■ Exercise instructions
Beneath this instruction is a block of data; output from it exactly the lines that run from the one containing "The width and height of the screenshot is (1241, 712)." through the one containing "Task: Click the phrase", inclusive.
(Records for this exercise)
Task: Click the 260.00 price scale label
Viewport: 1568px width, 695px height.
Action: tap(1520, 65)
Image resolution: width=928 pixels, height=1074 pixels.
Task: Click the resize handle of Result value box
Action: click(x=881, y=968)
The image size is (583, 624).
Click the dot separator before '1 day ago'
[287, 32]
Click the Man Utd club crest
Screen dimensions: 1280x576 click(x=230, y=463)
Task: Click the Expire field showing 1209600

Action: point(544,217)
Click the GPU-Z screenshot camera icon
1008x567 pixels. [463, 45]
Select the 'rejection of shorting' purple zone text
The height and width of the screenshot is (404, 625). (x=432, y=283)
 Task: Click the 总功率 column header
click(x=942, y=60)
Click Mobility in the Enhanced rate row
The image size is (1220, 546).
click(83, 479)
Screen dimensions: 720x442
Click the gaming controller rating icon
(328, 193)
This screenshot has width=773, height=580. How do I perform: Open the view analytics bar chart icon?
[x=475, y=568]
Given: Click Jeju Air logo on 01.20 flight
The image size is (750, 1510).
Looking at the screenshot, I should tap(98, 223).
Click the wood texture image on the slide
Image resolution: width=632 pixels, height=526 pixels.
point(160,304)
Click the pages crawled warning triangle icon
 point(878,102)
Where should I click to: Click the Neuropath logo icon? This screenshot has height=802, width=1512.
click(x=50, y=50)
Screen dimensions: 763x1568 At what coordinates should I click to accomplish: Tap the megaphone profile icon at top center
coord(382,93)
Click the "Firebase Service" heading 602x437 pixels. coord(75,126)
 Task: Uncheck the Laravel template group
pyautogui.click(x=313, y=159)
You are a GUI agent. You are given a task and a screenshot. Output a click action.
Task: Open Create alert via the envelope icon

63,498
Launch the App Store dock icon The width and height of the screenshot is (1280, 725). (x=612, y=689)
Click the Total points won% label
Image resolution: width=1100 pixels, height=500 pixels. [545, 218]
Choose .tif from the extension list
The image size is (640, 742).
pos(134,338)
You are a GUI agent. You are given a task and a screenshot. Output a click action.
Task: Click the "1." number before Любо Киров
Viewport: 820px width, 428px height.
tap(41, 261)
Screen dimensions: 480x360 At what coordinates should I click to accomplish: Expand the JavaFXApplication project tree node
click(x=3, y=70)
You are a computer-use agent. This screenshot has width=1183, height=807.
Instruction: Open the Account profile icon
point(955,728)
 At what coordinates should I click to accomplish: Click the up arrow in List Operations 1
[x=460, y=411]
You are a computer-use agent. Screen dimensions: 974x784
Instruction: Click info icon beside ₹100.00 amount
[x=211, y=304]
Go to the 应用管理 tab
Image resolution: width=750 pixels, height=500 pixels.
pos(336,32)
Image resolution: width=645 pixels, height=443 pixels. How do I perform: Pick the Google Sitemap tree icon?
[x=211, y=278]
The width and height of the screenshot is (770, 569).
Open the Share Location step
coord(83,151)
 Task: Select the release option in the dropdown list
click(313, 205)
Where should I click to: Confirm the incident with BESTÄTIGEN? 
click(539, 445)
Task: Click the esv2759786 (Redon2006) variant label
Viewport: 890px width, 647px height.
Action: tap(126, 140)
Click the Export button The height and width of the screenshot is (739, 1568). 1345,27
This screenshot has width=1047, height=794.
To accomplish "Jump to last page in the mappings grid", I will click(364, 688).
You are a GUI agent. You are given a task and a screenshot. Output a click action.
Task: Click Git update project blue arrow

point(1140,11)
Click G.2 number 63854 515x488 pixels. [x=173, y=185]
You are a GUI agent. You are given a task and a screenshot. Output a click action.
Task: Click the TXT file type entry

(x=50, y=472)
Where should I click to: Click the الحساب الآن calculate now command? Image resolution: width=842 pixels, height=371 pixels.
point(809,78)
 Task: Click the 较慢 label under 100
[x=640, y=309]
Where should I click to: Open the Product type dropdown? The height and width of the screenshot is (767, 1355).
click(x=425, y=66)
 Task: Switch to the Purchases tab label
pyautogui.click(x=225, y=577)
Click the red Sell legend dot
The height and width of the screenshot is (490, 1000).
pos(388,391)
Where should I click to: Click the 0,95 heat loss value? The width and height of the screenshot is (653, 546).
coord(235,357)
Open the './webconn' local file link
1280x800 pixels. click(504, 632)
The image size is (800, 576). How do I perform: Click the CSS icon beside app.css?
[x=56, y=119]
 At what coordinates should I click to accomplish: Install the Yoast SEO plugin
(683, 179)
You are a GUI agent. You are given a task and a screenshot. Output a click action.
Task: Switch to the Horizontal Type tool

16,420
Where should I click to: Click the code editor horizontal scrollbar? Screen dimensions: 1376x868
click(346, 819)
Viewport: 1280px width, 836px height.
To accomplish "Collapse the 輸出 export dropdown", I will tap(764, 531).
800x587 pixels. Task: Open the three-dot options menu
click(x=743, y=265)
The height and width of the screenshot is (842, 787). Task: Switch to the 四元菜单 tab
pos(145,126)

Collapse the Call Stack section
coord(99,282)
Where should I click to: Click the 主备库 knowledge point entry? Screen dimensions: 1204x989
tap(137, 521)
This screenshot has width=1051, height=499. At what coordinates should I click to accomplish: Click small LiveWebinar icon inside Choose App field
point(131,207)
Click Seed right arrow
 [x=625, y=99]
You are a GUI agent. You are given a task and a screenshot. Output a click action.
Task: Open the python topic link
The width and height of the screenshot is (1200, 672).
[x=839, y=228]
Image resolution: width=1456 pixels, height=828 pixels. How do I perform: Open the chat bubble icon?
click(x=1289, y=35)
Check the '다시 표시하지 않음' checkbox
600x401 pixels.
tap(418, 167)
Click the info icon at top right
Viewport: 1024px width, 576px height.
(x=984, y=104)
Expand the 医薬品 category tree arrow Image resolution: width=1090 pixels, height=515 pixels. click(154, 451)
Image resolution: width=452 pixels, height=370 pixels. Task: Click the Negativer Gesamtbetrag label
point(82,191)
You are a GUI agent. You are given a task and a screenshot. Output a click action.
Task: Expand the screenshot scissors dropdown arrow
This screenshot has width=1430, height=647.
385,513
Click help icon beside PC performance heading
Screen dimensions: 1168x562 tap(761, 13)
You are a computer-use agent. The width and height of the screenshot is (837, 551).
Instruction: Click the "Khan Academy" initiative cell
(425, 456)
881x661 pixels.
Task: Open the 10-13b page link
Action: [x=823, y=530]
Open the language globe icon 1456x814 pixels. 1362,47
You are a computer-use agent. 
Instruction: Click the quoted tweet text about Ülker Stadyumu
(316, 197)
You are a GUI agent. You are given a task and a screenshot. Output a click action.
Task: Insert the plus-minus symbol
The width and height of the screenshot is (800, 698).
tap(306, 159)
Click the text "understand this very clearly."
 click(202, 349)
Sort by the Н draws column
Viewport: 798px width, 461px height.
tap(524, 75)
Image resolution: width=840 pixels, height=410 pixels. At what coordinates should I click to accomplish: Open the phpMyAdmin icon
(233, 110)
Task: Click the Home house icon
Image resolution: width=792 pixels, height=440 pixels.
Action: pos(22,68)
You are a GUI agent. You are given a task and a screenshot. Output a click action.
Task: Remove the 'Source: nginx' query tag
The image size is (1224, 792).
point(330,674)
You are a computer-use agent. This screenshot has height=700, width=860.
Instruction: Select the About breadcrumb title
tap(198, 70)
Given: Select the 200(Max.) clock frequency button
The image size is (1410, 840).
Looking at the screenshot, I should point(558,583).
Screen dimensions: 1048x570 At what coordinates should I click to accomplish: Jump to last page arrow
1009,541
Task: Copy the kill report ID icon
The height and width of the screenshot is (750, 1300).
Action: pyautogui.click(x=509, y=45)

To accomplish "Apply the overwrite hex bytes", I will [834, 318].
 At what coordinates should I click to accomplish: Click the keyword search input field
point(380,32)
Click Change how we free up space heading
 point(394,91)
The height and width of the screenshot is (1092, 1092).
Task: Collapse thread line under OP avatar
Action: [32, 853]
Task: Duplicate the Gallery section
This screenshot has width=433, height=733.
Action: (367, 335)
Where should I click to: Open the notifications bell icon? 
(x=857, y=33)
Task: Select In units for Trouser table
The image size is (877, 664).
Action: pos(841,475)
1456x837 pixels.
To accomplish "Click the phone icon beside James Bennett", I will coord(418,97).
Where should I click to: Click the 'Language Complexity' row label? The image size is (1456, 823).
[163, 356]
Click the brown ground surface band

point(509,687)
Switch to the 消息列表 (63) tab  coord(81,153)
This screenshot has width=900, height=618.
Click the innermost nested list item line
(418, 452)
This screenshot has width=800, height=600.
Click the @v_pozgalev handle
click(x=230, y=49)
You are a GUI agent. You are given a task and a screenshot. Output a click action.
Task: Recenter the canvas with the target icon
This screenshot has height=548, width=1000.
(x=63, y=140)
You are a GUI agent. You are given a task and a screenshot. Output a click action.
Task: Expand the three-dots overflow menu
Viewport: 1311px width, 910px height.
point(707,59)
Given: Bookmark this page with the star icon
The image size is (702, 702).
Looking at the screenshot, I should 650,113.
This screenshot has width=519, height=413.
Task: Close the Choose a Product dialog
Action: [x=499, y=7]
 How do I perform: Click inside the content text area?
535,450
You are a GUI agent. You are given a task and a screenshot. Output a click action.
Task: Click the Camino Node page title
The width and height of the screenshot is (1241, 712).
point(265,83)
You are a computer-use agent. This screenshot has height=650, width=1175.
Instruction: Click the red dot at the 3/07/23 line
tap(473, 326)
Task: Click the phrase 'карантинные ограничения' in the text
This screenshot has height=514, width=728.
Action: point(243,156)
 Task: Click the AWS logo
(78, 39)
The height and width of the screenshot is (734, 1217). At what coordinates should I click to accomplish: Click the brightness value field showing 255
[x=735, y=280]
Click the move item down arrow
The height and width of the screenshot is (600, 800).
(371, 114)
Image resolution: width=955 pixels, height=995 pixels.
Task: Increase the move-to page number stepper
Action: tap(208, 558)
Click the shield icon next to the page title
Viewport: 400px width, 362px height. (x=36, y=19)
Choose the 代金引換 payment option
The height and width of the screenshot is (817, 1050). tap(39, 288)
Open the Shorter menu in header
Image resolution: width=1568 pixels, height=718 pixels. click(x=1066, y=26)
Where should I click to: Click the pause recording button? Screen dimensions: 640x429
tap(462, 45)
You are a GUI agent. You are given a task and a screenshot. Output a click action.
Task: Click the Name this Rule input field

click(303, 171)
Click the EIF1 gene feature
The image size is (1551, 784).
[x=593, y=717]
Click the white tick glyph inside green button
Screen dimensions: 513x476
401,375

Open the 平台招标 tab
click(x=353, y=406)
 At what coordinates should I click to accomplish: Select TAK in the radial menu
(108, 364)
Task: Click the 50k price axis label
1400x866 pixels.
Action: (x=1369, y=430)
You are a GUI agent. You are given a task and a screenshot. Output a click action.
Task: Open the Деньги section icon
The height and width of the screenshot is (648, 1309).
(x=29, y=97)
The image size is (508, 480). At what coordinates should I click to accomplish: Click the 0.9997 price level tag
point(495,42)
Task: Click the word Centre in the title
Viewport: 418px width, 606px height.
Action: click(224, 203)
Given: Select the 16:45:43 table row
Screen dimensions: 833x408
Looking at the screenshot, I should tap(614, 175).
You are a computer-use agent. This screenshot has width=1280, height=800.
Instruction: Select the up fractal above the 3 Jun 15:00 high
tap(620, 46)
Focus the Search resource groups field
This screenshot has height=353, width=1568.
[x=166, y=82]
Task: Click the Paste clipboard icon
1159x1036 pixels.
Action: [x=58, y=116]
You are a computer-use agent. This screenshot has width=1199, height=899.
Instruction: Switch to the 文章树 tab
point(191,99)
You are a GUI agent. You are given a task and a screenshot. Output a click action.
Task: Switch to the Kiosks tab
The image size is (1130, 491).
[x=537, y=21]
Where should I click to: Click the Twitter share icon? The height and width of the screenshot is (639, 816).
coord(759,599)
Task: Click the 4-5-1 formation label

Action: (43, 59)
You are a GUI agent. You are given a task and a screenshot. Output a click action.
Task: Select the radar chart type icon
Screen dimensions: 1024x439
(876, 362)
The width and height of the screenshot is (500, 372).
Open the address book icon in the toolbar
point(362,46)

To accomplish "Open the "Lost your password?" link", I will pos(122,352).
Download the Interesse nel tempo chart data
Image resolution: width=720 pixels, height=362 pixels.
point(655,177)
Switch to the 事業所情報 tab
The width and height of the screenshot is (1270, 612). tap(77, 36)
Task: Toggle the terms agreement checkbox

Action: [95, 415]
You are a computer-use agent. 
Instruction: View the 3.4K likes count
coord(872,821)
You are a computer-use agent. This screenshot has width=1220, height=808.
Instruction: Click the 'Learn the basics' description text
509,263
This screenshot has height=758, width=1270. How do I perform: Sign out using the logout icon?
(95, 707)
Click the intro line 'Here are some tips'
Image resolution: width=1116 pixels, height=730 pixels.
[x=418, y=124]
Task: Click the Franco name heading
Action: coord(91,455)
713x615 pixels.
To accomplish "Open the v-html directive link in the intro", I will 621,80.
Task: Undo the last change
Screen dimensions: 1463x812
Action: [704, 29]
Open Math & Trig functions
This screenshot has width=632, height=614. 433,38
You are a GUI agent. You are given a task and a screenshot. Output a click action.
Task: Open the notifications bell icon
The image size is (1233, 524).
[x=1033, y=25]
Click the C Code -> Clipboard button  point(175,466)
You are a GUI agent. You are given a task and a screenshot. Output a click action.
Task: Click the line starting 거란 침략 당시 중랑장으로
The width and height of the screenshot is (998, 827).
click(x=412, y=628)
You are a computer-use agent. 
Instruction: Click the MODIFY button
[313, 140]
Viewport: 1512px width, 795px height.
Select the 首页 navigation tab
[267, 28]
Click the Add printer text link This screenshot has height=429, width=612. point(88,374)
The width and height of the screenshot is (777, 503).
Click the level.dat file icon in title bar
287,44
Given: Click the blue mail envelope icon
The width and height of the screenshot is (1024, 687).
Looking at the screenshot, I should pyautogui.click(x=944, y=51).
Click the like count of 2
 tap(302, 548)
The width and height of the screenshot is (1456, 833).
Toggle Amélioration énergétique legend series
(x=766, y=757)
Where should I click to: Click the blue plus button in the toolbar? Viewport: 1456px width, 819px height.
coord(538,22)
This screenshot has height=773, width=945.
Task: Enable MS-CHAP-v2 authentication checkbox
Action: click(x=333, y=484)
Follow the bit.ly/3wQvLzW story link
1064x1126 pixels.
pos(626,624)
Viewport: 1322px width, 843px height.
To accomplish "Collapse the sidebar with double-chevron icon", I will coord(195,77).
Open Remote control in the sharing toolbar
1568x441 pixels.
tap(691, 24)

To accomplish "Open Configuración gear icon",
(End Records for this exercise)
■ Answer
The width and height of the screenshot is (1241, 712).
point(265,83)
You are a computer-use agent. This screenshot has height=650, width=1175.
Instruction: Click the red dot at the 3/07/23 line
tap(473, 326)
Task: Click the phrase 'карантинные ограничения' in the text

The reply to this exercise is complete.